Trump's lemmas: ['that', 'you', 'work', 'hard', 'for', 'what', 'you', 'want', 'in', 'life', 'that', 'your', 'word', 'be', 'your', 'bond', 'and', 'you', 'do', 'what', 'you', 'say', 'and', 'keep', 'your', 'promise', 'that', 'you', 'treat', 'people', 'with', 'respect']
Obama's lemmas: ['that', 'you', 'work', 'hard', 'for', 'what', 'you', 'want', 'in', 'life', 'that', 'your', 'word', 'be', 'your', 'bond', 'and', 'you', 'do', 'what', 'you', 'say', 'youre', 'go', 'to', 'do', 'that', 'you', 'treat', 'people', 'with', 'dignity', 'and', 'respect']


In [10]:
# find lemmas in common
common_lemmas = token_similarities(trump_lemmas, obama_lemmas)
print("Lemmas in common in substrings:", common_lemmas)
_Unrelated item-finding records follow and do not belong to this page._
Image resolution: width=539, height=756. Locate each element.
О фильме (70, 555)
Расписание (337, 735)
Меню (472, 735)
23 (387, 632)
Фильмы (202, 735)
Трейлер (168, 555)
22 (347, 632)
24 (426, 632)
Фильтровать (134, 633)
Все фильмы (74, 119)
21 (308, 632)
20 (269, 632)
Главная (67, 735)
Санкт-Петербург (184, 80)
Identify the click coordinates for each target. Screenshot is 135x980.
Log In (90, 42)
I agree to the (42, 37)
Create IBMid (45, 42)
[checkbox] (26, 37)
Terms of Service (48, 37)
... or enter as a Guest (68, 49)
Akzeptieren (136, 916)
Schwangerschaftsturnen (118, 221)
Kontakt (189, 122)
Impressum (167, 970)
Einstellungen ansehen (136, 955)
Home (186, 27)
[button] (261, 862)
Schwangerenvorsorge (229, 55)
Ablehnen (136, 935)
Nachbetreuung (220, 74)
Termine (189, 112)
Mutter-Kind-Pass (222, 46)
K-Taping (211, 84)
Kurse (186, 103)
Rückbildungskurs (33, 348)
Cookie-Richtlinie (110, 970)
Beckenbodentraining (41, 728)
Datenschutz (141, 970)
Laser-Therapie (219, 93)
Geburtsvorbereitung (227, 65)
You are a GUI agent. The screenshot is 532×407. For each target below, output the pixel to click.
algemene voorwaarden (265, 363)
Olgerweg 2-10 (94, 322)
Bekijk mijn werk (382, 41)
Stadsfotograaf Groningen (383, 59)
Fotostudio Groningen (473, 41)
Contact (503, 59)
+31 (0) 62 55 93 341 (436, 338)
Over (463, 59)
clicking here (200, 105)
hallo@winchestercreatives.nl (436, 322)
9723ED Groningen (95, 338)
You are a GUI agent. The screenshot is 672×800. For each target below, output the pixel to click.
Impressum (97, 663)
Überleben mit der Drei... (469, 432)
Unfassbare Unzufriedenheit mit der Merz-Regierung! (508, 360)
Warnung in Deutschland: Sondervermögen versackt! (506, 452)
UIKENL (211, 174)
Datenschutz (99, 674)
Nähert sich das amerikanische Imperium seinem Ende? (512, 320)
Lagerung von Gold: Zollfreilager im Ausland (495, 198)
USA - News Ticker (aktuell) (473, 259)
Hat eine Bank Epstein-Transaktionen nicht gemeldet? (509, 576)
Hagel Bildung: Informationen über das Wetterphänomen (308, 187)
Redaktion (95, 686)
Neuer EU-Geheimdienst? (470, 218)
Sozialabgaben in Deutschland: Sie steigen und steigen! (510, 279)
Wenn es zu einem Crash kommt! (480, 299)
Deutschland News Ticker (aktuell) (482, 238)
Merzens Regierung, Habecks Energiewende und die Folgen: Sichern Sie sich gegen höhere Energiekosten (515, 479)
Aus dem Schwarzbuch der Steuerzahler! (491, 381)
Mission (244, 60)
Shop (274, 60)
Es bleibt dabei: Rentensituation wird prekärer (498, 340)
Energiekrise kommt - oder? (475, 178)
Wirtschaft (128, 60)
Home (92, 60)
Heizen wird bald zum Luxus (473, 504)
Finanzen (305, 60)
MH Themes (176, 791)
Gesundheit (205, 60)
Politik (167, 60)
Lemmas in common in substrings: ['be', 'bond', 'people', 'your', 'work', 'hard', 'in', 'you', 'respect', 'that', 'treat', 'want', 'life', 'what', 'with', 'do', 'keep', 'say', 'promise', 'for', 'and', 'word']


## Part C (words in both excerpts)

In [11]:
# find words in common (utilizing token_similarities from Part B)
trump_speech_full_tokenized = nltk.word_tokenize(trump_speech)
obama_speech_full_tokenized = nltk.word_tokenize(obama_speech)
common_words = token_similarities(trump_speech_full_tokenized, obama_speech_full_tokenized)
print("Words in common in excerpts:", common_words)

Words in common in excerpts: ['showed', 'the', 'bond', 'from', 'they', 'impressed', 'people', 'your', 'values', 'age', 'a', 'on', 'is', 'work', 'hard', 'in', 'young', 'you', 'respect', 'me', 'that', 'their', 'my', 'treat', 'want', 'life', 'what', 'with', 'do', 'morals', 'keep', 'say', 'taught', 'promise', 'parents', 'for', 'daily', 'and', 'word']


## Part D (analysis of results)

### Results Discussion

From these tests, the two speech excerpts do appear to be very similar. First, the distance between the two excepts and the distance between two substrings are compared. This metric gives a sense of how similar the overall structure and content of the excerpts are. The distances came out to be 118 and 29 (after the removal of punctuation). To get a sense of how small that number is, below is the number of characters each preprocessed speech has.

In [12]:
print("Character length of Trump speech:", len(trump_speech))
print("Character length of Obama speech:", len(obama_speech))
print("Character length of Trump speech substring:", len(trump_speech_shortened))
print("Character length of Obama speech substring:", len(obama_speech_shortened))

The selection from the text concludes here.